Les gens ont compris le truc : ils savent et comprennent comment les films sont faits, mais aussi comment ils peuvent les trouver sur Internet… Et c’est vrai que c’est assez bête d’aller payer pour regarder un film alors qu’on peut le voir gratuitement chez soi. Mais il faut que nous soyons en mesure de les convaincre que le cinéma est une expérience. Regarder un film avec un public, dans une salle de centre-ville, c’est bien plus que simplement regarder un film ! Vous pouvez rencontrer quelqu’un, échanger avec lui sur votre manière de voir le film, etc. Regarder un film sur un ordinateur portable ne vous apporte rien de plus. Ce n’est que le film. Et en plus, il a été envisagé pour le cinéma, pas pour un écran de 30 à 40 cm. Il faudra une période d’adaptation. Ce sera difficile car je me souviens avoir entendu des gens dire que nous, réalisateurs, devions comprendre que notre métier était mourant, et que nous devions trouver une nouvelle forme de communauté pour nos films parce que le cinéma lui-même a commencé à “se vider”.

Quel avenir envisagez-vous pour le cinéma roumain ?

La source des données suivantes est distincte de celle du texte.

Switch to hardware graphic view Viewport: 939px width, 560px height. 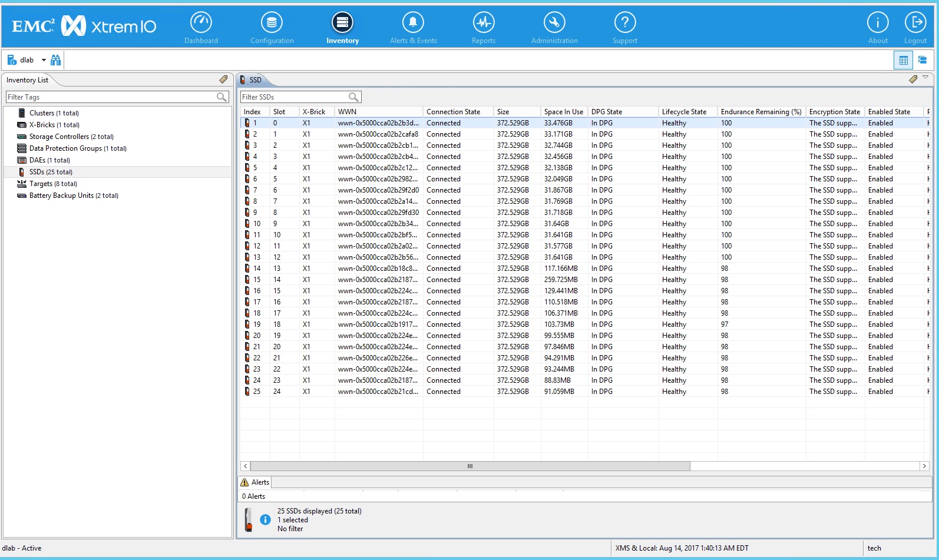tap(922, 60)
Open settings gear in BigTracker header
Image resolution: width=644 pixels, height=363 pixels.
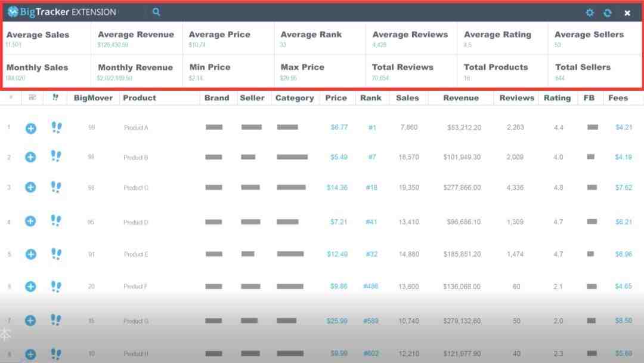590,13
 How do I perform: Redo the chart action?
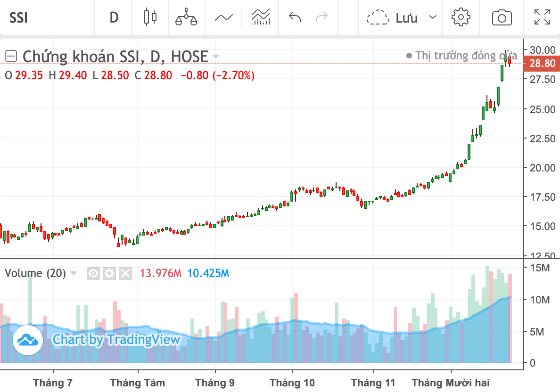[322, 17]
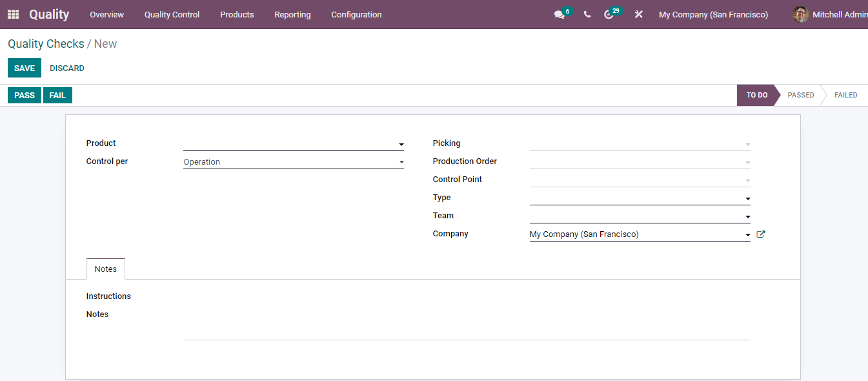Open the messages panel showing 6 notifications
The width and height of the screenshot is (868, 381).
click(559, 14)
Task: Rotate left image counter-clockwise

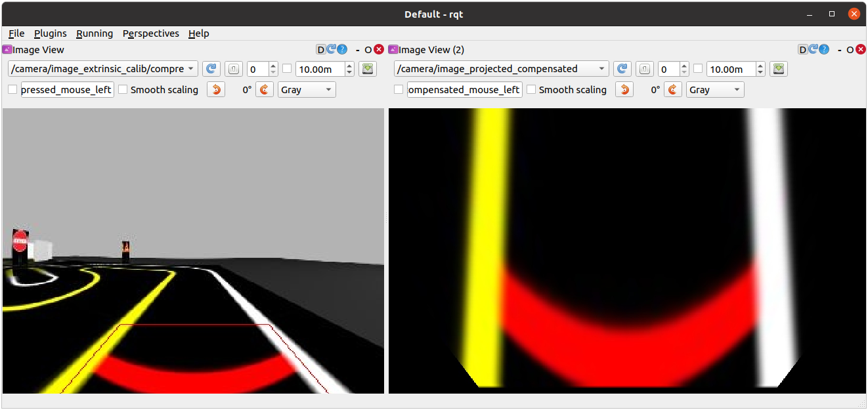Action: pos(215,89)
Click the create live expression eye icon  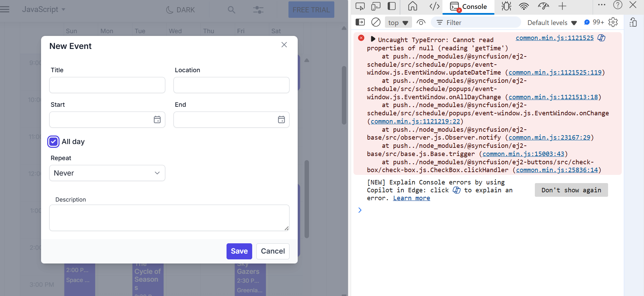[x=421, y=22]
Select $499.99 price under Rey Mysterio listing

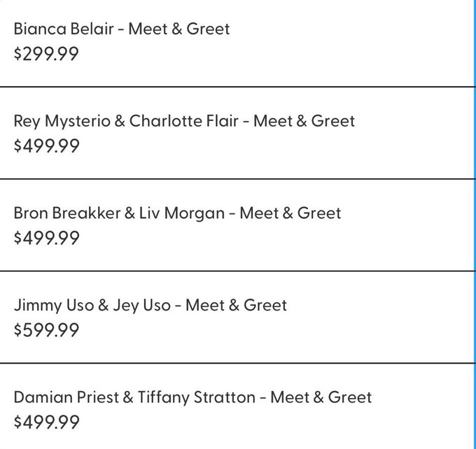(x=46, y=146)
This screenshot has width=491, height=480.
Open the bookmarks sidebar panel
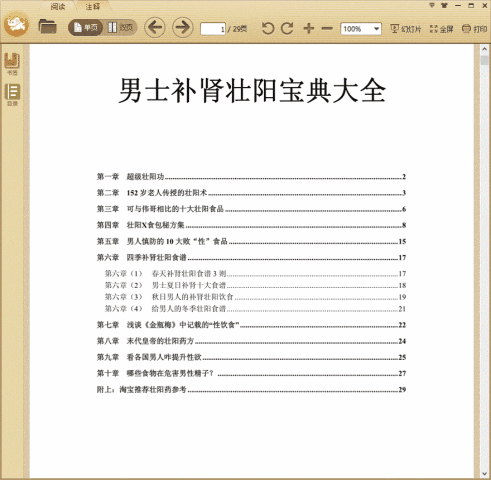click(x=12, y=63)
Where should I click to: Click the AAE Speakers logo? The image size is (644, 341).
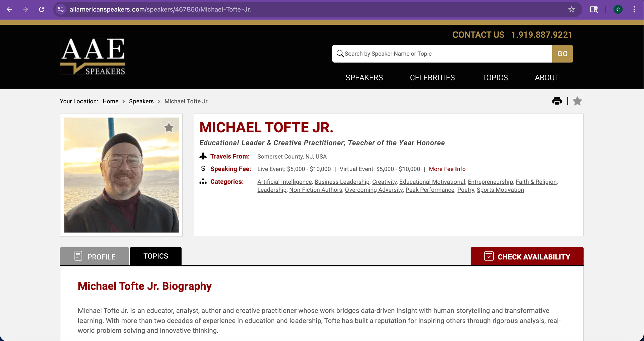click(x=93, y=56)
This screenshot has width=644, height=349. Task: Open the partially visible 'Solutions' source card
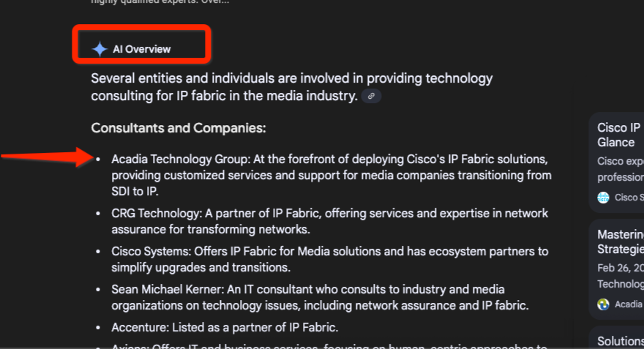click(x=620, y=341)
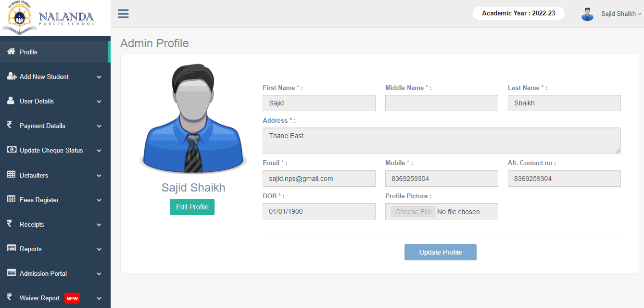Click the Nalanda Public School logo
Viewport: 644px width, 308px height.
point(48,18)
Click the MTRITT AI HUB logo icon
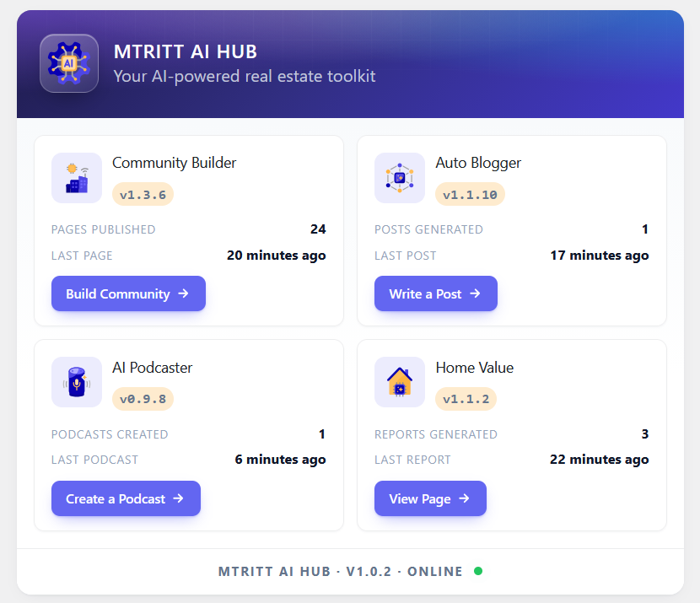 pyautogui.click(x=69, y=63)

Il y a, en Roumanie, un groupe de réalisateurs (parmi lesquels certains sont encore inconnus ici) qui sont en mesure de faire un cinéma bon et honnête pour les années à venir. Notre espoir est de parvenir à sortir des films en Roumanie qui puissent intéresser les gens et les rendre curieux de ce qu’est le cinéma. Mais j’espère que ce “moment de grâce” du cinéma roumain va se prolonger. Car le cinéma est en constante évolution : en comprenant et en acceptant ce fait, on sait que les attentes du public envers nos films vont changer. Si nous continuons à faire le même genre de films, les gens vont finir par s’en désintéresser. Mais je pense que nous devrions nous en sortir, parce que, finalement, tout repose sur l’histoire. Ce qui compte ce n’est pas tant l’interprétation ou la mise en scène, c’est vraiment trouver la bonne histoire, celle qui va intéresser les spectateurs.